Thursday, December 3rd, 2015

case_law  Daniel Barnett’s Employment Law Bulletin

Thanks to Rad Kohanzad of Serjeants’ Inn Chambers for preparing this case summary.

Was it wrong for an employment tribunal to proceed with a hearing where an interpreter had previously been requested but did not attend?

No, held the EAT in Hak v St Christopher’s Fellowship.

The Claimant, who had some command of English, wanted to be assisted by an interpreter and requested one in advance of a hearing, but none were available. At the outset of the hearing, the Employment Judge asked the Claimant whether he wanted to proceed, to which he replied that he did. The Claimant appealed when his claim was struck out.

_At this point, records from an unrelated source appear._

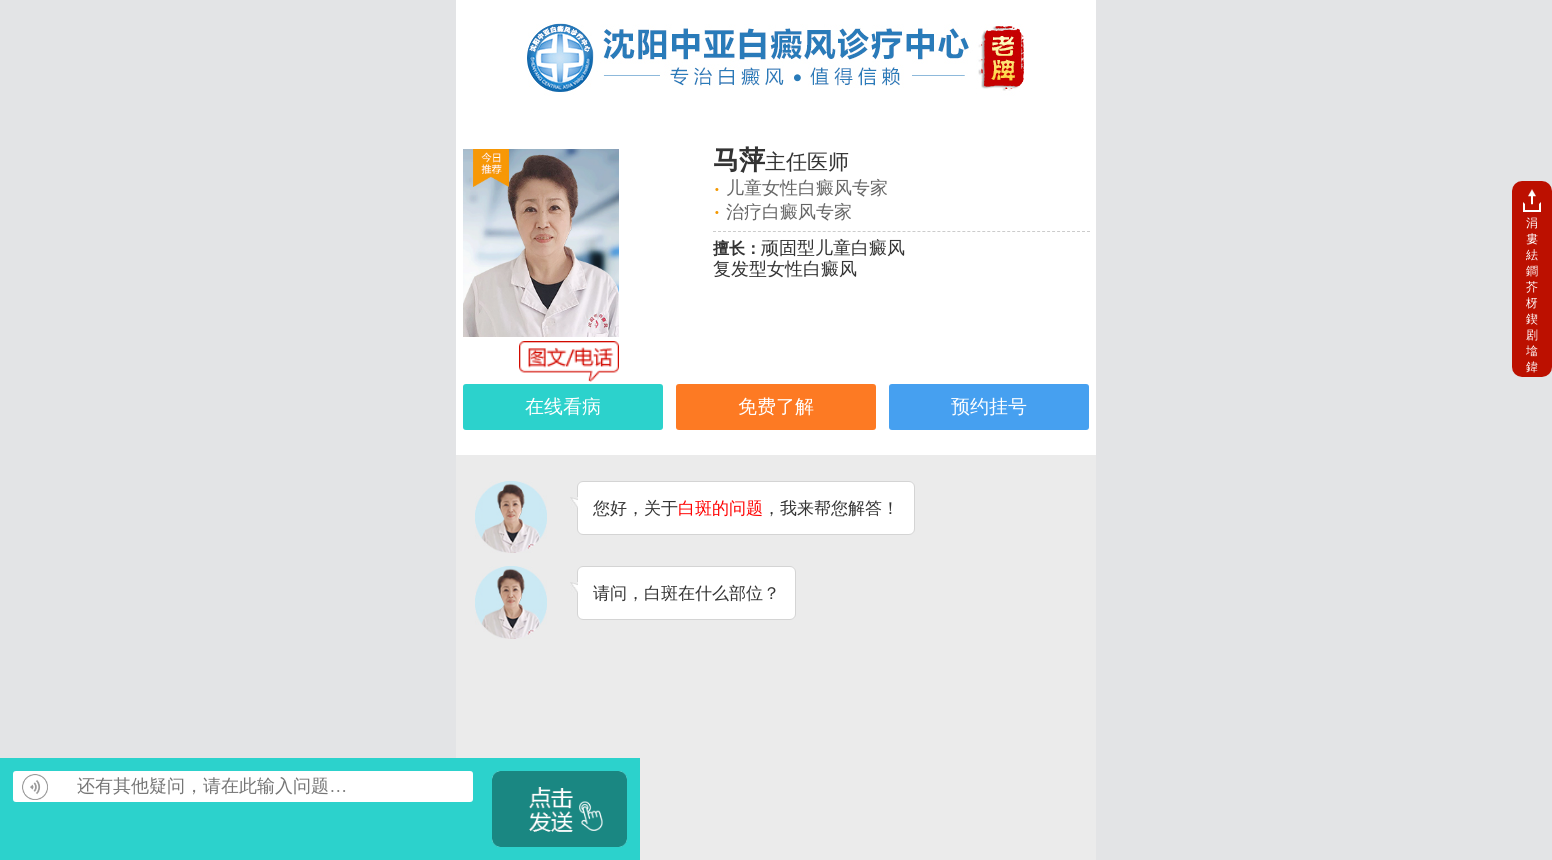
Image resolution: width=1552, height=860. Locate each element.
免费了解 (776, 406)
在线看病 (563, 406)
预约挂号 (989, 406)
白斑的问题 (720, 508)
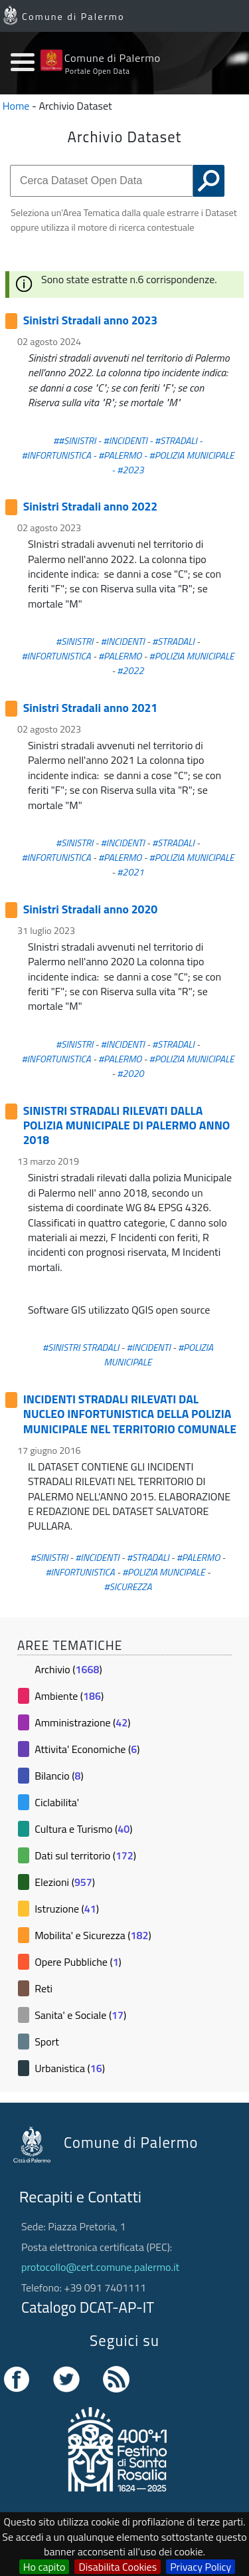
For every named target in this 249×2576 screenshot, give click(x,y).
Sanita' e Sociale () (80, 2015)
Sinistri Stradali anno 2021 (90, 708)
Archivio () (68, 1669)
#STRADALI (173, 641)
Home (16, 106)
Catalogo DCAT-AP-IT (87, 2307)
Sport (47, 2041)
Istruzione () (67, 1909)
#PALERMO (119, 656)
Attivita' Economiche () (87, 1749)
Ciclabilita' (57, 1802)
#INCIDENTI (123, 641)
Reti (43, 1988)
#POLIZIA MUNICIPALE (191, 656)
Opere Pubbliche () (78, 1962)
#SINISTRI (74, 641)
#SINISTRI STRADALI (80, 1347)
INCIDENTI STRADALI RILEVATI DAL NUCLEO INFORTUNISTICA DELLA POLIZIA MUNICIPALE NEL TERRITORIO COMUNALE (129, 1414)
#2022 (130, 670)
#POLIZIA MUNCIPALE (163, 1572)
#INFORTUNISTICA (55, 656)
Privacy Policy (200, 2566)
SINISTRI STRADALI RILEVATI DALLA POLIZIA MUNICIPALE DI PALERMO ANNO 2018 (126, 1125)
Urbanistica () (70, 2068)
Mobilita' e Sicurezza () (93, 1935)
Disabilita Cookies (117, 2566)
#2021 (130, 872)
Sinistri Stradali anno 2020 (90, 909)
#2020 (130, 1073)
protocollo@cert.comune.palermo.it (100, 2267)
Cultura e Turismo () (83, 1829)
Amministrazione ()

While reluctant to give any prescriptive guidance, the EAT said that in cases such as this, giving a choice of proceeding, or alternatively waiting until an interpreter may be found if one can be, provides a reasonable opportunity for litigants to have an interpreter if they wish. A judge must be satisfied that the litigant’s understanding of that issue is sufficient for the choice to be real.

However, there may be circumstances where the litigant’s command of English is so poor that they simply cannot give the account which they would wish to give. In such a case, it may be insufficient to offer the litigant the choice of whether to proceed on that day, or to wait until a later date when an interpreter might be found.